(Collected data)
+ + + + + + +
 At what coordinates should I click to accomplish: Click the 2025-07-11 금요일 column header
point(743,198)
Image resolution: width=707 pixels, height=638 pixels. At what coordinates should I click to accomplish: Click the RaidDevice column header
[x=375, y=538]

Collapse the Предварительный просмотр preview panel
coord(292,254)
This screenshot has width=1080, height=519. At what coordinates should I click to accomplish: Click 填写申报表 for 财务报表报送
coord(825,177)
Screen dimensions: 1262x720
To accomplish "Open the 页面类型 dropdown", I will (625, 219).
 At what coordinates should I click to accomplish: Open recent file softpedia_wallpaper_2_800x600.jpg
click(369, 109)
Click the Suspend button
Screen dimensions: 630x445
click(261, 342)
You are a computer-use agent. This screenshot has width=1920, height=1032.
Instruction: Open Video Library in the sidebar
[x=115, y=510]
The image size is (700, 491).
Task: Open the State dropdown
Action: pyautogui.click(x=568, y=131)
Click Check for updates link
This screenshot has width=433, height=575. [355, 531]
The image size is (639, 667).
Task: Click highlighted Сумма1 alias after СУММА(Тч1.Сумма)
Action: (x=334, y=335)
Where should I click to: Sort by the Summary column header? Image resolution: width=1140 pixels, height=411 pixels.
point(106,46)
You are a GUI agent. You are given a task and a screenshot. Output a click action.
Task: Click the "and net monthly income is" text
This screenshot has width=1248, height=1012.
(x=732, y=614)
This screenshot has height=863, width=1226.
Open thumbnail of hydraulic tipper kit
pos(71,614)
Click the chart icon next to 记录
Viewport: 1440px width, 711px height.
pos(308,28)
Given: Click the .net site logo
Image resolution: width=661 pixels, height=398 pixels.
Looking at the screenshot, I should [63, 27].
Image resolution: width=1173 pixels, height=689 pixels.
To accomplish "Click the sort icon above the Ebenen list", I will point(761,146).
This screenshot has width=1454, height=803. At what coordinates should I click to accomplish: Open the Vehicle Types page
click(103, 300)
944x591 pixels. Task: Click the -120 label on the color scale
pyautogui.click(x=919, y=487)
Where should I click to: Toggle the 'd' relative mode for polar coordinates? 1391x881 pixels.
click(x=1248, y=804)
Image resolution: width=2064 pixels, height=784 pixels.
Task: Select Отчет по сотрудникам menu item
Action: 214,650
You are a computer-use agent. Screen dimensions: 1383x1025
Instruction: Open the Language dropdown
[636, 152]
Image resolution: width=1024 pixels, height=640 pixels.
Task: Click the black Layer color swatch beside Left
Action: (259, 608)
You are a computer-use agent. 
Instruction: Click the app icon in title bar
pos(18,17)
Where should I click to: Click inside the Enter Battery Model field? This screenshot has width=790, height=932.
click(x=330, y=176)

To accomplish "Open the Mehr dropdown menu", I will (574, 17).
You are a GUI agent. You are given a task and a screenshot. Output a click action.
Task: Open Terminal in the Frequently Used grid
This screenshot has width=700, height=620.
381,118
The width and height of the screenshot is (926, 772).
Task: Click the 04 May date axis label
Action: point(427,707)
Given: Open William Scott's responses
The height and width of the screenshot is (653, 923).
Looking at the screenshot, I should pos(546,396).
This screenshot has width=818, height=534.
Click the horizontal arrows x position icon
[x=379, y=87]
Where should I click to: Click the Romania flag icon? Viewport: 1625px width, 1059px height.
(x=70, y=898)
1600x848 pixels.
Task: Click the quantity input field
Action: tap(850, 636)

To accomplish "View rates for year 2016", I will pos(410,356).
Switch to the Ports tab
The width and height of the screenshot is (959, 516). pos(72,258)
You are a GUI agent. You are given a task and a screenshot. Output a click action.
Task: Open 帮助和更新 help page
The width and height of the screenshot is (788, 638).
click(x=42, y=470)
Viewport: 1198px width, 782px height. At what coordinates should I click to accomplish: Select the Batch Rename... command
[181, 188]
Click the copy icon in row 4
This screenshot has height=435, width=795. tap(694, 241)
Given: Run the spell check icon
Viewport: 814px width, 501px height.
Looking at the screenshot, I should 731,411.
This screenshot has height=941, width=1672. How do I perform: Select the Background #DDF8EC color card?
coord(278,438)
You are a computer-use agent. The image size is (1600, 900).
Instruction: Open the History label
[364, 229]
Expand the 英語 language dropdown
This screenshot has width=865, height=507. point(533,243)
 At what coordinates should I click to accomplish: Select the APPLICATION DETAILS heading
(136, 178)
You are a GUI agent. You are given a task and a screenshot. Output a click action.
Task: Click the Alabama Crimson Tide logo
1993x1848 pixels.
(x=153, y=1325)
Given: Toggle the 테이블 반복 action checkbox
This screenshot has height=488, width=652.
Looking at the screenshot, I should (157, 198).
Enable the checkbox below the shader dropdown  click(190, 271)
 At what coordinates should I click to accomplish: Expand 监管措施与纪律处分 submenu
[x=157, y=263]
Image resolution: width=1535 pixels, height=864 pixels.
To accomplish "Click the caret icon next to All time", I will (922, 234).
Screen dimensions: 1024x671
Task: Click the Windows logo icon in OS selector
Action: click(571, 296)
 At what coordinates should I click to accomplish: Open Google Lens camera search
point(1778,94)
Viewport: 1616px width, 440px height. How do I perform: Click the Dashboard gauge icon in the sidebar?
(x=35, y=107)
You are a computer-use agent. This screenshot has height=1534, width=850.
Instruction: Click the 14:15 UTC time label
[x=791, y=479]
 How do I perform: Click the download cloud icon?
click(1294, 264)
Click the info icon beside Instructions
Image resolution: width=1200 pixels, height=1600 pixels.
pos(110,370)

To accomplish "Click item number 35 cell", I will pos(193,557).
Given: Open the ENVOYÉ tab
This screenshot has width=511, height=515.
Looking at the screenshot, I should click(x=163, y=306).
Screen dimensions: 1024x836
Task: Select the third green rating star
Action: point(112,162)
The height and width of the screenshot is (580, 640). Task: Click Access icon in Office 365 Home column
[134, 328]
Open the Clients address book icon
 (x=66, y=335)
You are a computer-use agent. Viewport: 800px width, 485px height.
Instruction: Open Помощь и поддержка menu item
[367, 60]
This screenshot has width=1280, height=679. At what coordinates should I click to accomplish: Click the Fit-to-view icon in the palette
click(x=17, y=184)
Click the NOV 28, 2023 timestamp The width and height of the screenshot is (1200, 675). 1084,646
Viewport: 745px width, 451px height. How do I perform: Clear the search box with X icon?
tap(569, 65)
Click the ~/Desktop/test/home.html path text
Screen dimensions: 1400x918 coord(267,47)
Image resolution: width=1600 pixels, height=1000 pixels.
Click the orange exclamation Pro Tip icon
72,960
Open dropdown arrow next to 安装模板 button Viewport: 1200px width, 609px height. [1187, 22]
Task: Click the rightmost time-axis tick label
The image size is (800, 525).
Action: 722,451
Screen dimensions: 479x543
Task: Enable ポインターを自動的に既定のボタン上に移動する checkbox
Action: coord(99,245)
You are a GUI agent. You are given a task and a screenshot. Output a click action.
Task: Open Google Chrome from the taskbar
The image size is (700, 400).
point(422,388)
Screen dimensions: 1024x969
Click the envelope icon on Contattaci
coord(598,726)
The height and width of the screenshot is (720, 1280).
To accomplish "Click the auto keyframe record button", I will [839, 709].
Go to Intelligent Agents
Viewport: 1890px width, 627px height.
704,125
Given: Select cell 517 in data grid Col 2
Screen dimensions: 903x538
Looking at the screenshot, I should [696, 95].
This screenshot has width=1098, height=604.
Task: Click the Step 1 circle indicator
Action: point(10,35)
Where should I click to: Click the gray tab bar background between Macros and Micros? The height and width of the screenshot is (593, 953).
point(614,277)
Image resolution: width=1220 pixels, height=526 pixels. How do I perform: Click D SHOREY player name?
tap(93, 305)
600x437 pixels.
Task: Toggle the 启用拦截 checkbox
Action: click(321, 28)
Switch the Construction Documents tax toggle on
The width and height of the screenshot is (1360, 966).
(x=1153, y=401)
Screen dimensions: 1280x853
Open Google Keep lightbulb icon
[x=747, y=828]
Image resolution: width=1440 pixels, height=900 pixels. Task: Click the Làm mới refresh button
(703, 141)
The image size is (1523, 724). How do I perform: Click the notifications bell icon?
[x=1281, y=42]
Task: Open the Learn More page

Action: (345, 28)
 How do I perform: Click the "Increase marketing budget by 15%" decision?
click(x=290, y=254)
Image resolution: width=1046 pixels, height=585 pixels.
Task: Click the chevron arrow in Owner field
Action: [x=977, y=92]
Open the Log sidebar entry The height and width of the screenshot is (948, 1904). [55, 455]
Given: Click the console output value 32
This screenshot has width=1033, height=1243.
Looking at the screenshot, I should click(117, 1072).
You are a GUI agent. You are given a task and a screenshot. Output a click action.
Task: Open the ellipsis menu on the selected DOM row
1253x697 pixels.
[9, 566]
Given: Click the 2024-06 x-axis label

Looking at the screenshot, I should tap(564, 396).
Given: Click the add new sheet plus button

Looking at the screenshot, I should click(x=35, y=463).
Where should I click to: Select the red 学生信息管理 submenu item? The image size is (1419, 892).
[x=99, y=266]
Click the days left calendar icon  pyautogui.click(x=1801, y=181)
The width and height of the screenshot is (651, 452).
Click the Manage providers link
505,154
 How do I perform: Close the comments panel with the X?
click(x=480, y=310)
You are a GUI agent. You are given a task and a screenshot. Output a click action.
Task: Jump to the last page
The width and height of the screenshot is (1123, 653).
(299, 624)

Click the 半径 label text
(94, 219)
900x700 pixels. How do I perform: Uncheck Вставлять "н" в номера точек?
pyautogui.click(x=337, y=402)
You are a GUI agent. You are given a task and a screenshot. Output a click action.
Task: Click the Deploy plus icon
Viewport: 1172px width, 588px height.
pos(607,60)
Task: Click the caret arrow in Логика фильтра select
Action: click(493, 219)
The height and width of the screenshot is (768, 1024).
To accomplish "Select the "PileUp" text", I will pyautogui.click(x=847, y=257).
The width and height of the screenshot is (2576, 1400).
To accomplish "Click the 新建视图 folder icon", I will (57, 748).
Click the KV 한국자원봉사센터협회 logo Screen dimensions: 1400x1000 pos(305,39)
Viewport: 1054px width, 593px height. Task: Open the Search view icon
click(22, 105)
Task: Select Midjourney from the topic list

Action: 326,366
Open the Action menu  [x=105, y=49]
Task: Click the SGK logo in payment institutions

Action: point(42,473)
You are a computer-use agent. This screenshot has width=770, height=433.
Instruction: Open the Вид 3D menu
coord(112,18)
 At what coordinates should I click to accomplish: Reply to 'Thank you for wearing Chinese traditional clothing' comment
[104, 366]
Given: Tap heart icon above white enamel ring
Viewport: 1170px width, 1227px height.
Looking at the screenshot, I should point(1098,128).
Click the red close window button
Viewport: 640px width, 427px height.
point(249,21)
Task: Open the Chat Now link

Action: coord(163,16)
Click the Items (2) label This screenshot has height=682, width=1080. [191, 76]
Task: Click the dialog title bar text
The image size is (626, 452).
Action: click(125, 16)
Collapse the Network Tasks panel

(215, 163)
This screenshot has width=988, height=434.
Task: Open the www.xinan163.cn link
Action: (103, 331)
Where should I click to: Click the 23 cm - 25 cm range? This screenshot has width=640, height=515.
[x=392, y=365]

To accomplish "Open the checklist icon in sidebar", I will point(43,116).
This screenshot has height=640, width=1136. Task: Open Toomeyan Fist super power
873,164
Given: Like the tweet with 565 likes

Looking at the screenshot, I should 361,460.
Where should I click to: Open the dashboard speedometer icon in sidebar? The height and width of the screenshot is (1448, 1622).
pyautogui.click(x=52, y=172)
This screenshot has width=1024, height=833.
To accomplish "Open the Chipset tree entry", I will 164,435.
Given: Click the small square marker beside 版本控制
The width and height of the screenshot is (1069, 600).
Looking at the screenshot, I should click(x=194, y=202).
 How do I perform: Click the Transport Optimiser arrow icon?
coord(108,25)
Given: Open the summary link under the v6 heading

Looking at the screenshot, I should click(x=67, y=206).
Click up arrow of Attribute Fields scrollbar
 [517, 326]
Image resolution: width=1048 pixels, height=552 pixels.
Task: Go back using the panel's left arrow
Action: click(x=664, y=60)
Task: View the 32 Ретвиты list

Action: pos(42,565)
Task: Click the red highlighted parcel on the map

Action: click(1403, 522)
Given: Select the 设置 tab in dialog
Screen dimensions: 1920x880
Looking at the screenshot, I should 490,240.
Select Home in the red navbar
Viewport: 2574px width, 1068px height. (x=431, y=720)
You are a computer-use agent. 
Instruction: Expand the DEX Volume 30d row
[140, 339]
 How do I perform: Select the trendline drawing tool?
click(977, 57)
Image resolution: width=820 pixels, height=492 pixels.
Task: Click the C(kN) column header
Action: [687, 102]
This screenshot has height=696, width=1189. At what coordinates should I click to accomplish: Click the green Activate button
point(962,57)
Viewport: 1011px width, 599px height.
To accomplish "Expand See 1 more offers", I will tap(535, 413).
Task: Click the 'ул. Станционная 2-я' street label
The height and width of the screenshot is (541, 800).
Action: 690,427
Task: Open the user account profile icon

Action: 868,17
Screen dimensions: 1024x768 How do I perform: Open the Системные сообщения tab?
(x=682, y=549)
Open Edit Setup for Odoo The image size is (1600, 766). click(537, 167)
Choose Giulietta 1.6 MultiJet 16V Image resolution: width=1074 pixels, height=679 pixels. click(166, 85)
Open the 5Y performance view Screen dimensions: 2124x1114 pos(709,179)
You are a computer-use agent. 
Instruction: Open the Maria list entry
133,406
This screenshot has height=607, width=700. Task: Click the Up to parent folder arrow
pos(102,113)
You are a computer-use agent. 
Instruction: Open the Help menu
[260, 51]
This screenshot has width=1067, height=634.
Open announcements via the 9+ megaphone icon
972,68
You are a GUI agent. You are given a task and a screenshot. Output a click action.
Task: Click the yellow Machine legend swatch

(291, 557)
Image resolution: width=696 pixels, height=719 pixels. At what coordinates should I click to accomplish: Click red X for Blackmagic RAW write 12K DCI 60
+ + + + + + +
= Required work =
Please reproduce, exactly as they appear above, the lines from the line containing "The width and height of the screenshot is (2576, 1400)." up to and including the line containing "Given: Click the small".

= Problem solution =
The width and height of the screenshot is (2576, 1400).
To accomplish "Click the 新建视图 folder icon", I will (57, 748).
Click the KV 한국자원봉사센터협회 logo Screen dimensions: 1400x1000 pos(305,39)
Viewport: 1054px width, 593px height. Task: Open the Search view icon
click(22, 105)
Task: Select Midjourney from the topic list

Action: 326,366
Open the Action menu  [x=105, y=49]
Task: Click the SGK logo in payment institutions

Action: point(42,473)
You are a computer-use agent. This screenshot has width=770, height=433.
Instruction: Open the Вид 3D menu
coord(112,18)
 At what coordinates should I click to accomplish: Reply to 'Thank you for wearing Chinese traditional clothing' comment
[104, 366]
Given: Tap heart icon above white enamel ring
Viewport: 1170px width, 1227px height.
Looking at the screenshot, I should point(1098,128).
Click the red close window button
Viewport: 640px width, 427px height.
point(249,21)
Task: Open the Chat Now link

Action: coord(163,16)
Click the Items (2) label This screenshot has height=682, width=1080. [191, 76]
Task: Click the dialog title bar text
The image size is (626, 452).
Action: click(125, 16)
Collapse the Network Tasks panel

(215, 163)
This screenshot has width=988, height=434.
Task: Open the www.xinan163.cn link
Action: (103, 331)
Where should I click to: Click the 23 cm - 25 cm range? This screenshot has width=640, height=515.
[x=392, y=365]

To accomplish "Open the checklist icon in sidebar", I will point(43,116).
This screenshot has height=640, width=1136. Task: Open Toomeyan Fist super power
873,164
Given: Like the tweet with 565 likes

Looking at the screenshot, I should 361,460.
Where should I click to: Open the dashboard speedometer icon in sidebar? The height and width of the screenshot is (1448, 1622).
pyautogui.click(x=52, y=172)
This screenshot has width=1024, height=833.
To accomplish "Open the Chipset tree entry", I will 164,435.
Given: Click the small square marker beside 版本控制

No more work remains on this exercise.